Once on Medicare, and perhaps earlier depending upon your individual health insurance, benefits may be nonexistent when traveling out of country. But, again, you need to study your individual needs and existing benefits. Also, be aware of where you are traveling and THEIR medical facilities and availability. Many countries throughout Europe have free emergency medical care. Also, in some rare instances, medical and evacuation insurance is included in a tour price (though I do not recommend you ever purchase your plan from your tour company).
Medicare does not cover expenses out of country. However, my supplemental plan does covers $50,000 medical over my lifetime. Is this enough? When traveling in most developed countries, which btw may have better medical facilities than those within 100 miles of my home, I tend to rely on this insurance and that of my credit card.
My Chase Sapphire Reserve card: Emergency Medical and Dental Benefit includes
“a maximum of two thousand five hundred ($2,500.00) dollars (subject to a fifty ($50.00) dollar deductible) for medical expenses not paid or payable by Your medical insurance or other reimbursement incurred as a result of Emergency Treatment of a sickness or accidental injury occurring during the course of Your Trip.”
Who is covered? “You, a person to whom a United States (U.S.) credit card has been issued (“Cardholder”), and Your Immediate Family Members….”
When traveling in more isolated, less medically-convenient regions, I prefer to purchase additional medical insurance.
I search two sites: Insuremytrip.com and SquareMouth.com. I tend to favor SquareMouth. These sites are easy to shop for plans that are valid for your individual state of residence. Be aware, you are allowed to purchase ONLY the medical coverage for your trip. By entering $0 for the trip cancellation portion, the cost of the plan is considerably less.

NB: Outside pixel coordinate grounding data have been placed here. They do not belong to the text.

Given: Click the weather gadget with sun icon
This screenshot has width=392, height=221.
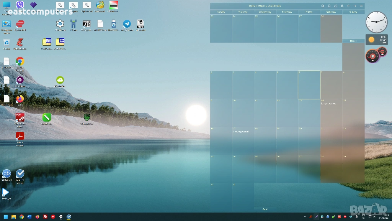Looking at the screenshot, I should (x=376, y=40).
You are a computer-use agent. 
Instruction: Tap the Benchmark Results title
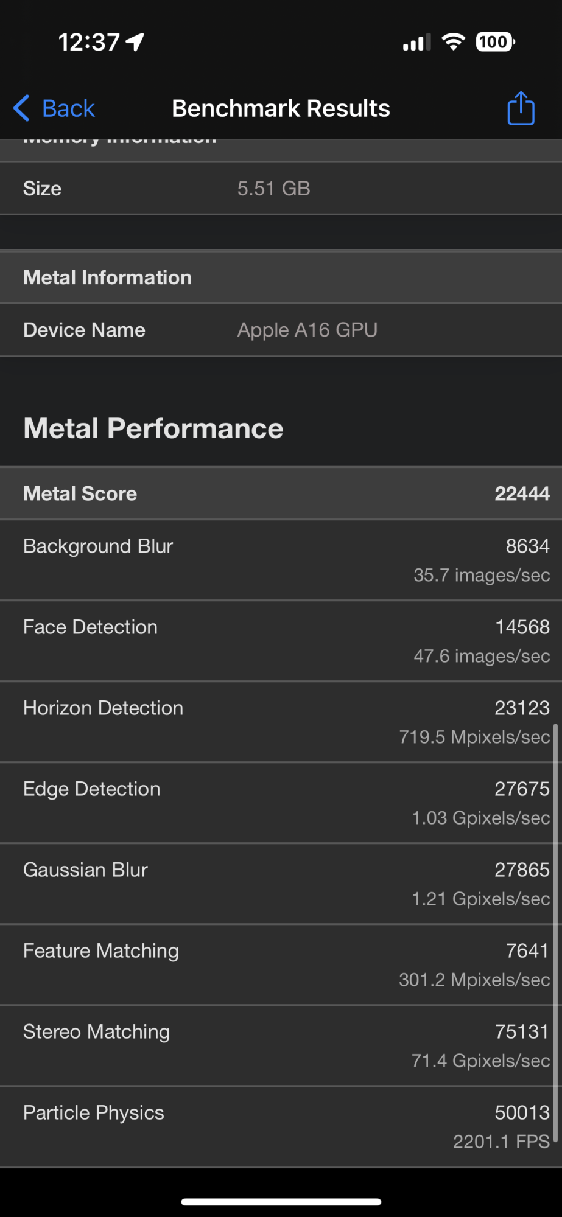click(281, 108)
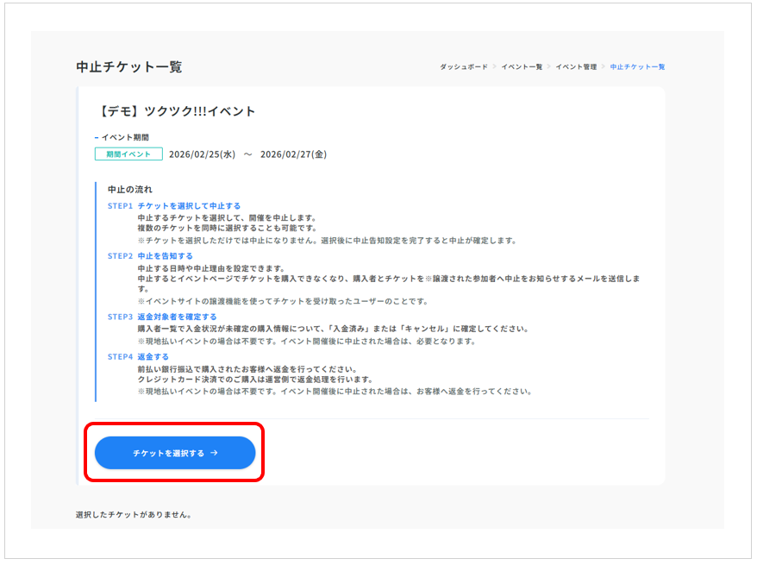Viewport: 757px width, 565px height.
Task: Click the クレジットカード決済 refund description line
Action: pos(254,380)
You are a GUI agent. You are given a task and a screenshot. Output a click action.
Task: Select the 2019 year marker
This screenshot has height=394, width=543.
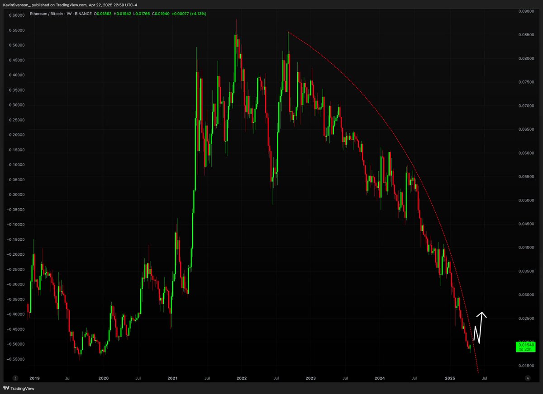tap(34, 378)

Therefore, if I am traveling to countries of Africa or in less-developed countries where I am uncomfortable traveling without more insurance, I will purchase a plan that I feel best suits my needs. For example: a recent policy to cover a 20-day trip to Thailand covers $50K, secondary (so covers what my own insurance will not) for a cost of $60. A policy (Tin Leg) purchased at SquareMouth to cover my month in Uganda and Rwanda, offered $500,000 primary coverage and included any preexisting conditions cost $88.

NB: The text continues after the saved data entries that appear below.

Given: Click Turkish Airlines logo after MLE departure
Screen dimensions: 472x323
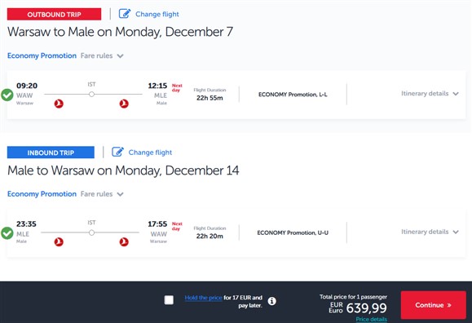Looking at the screenshot, I should [59, 241].
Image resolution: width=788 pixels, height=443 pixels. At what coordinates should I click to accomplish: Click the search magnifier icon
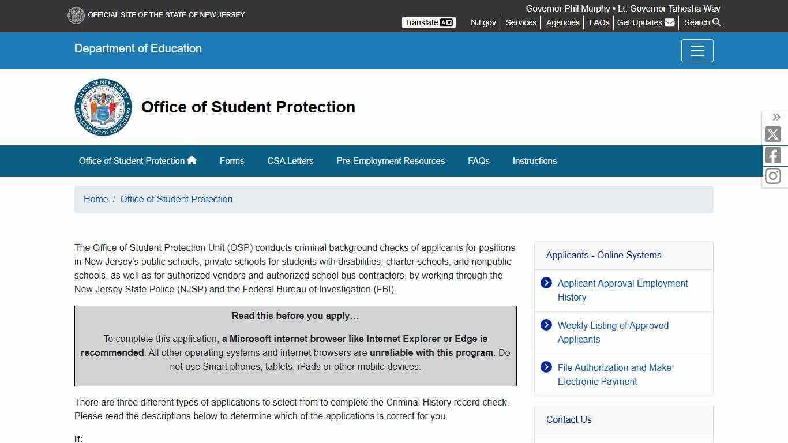point(716,22)
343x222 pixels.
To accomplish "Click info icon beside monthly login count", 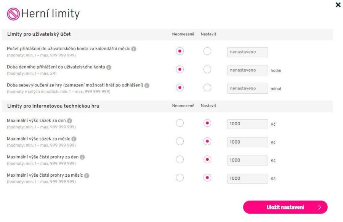I will [134, 49].
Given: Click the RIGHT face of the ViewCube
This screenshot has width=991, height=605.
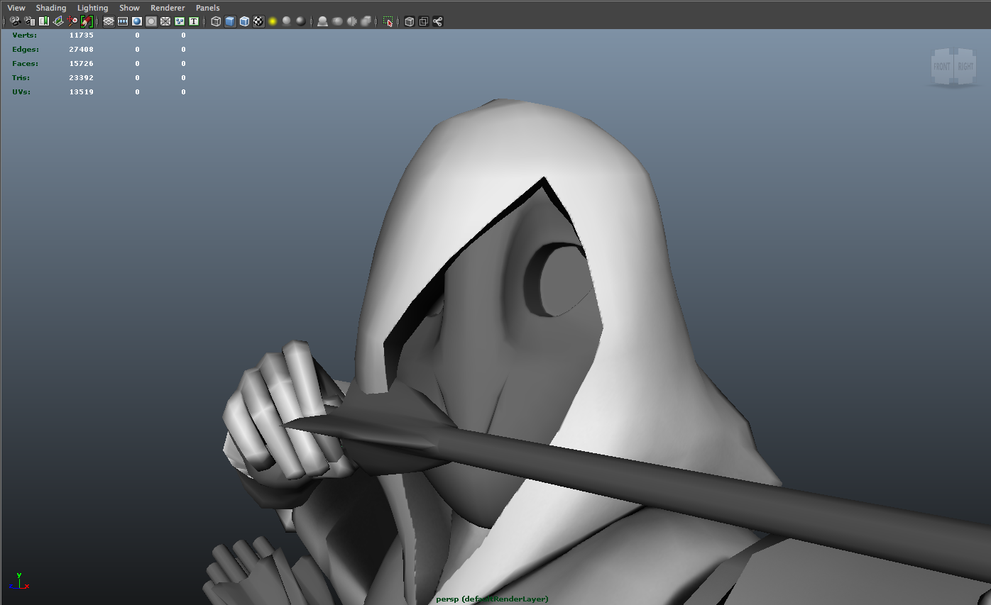Looking at the screenshot, I should [965, 67].
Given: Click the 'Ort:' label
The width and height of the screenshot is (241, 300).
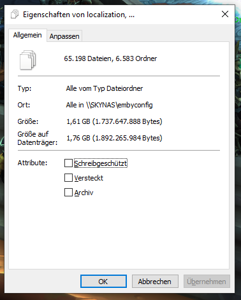Looking at the screenshot, I should pyautogui.click(x=24, y=105).
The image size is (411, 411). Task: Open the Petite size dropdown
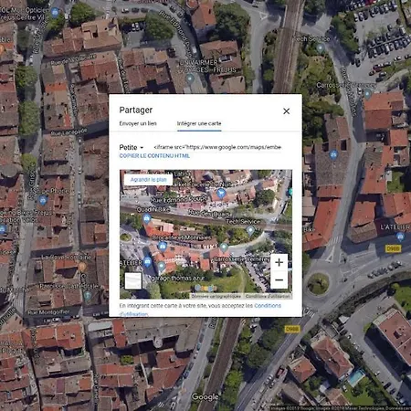(132, 147)
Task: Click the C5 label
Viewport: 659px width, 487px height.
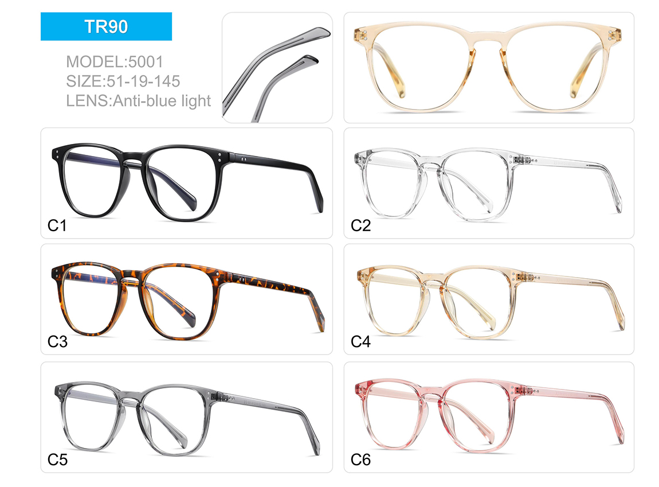Action: 57,459
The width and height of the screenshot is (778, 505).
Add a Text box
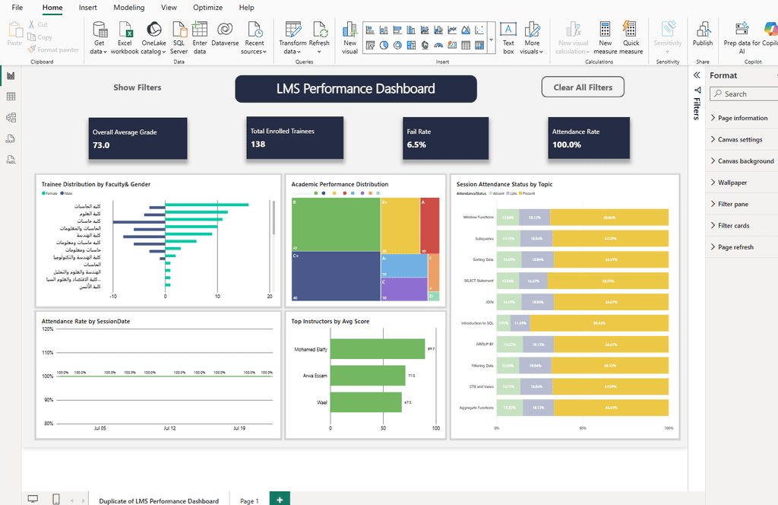coord(508,38)
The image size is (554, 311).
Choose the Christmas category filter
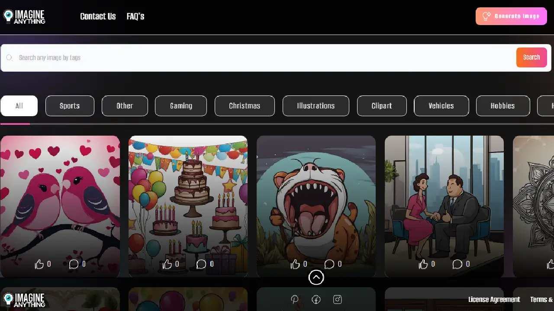[x=245, y=106]
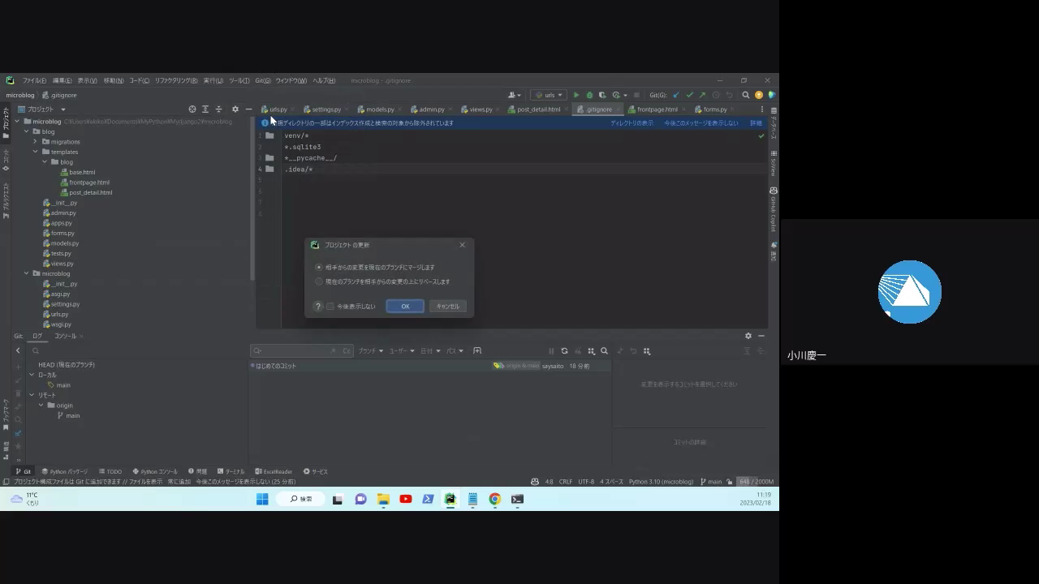Viewport: 1039px width, 584px height.
Task: Collapse the templates folder in project tree
Action: (36, 152)
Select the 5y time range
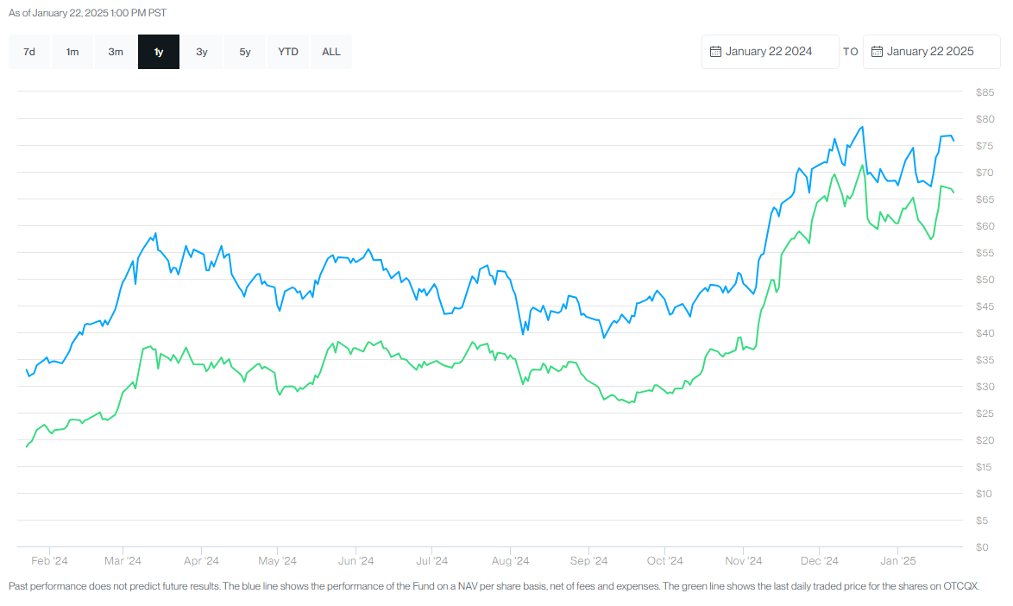 click(x=244, y=51)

If you require evacuation out of a particular area because of accident or illness, then you may incur expenses in the thousands. For very isolated travels, like to the Antarctic and even my planned trip to Romania, you are required to prove you have evacuation insurance. (Note, Medical Insurance will cover expenses getting you to the emergency and stabilized, but Evacuation is for getting you home if required.)
My Chase Sapphire Reserve card offers medical and evacuation up to $100K.
I also purchase an annual membership with DAN – Divers Alert Network. You are not required to be a diver. With an Individual membership of $35 a year ($55 family), coverage is provided 24 hours a day to those traveling at least 50 miles from home. Benefits payable for expenses incurred will not exceed “evacuation up to $100K, emergency cash advance $250, hospital advance $5K… Also pays for economy round-trip airfare for a visitor if you are traveling alone and require hospitalization for more than seven consecutive days.”
And in every medical plan I have seen, when you purchase medical insurance for travel, some level of evacuation benefit is included.
In the event of death? I have purchased a Neptune Society policy that with one phone call from my designated next-of-kin, the organization will remove, transport, cremate and send home remains from anywhere in the world.
Do I believe I am covered for the unexpected? In general, realizing insurance companies are not in the business to lose money, “yes”. In this business, one hardly knows for sure until it is needed. But, I do travel with confidence knowing what I know about my benefits and policies.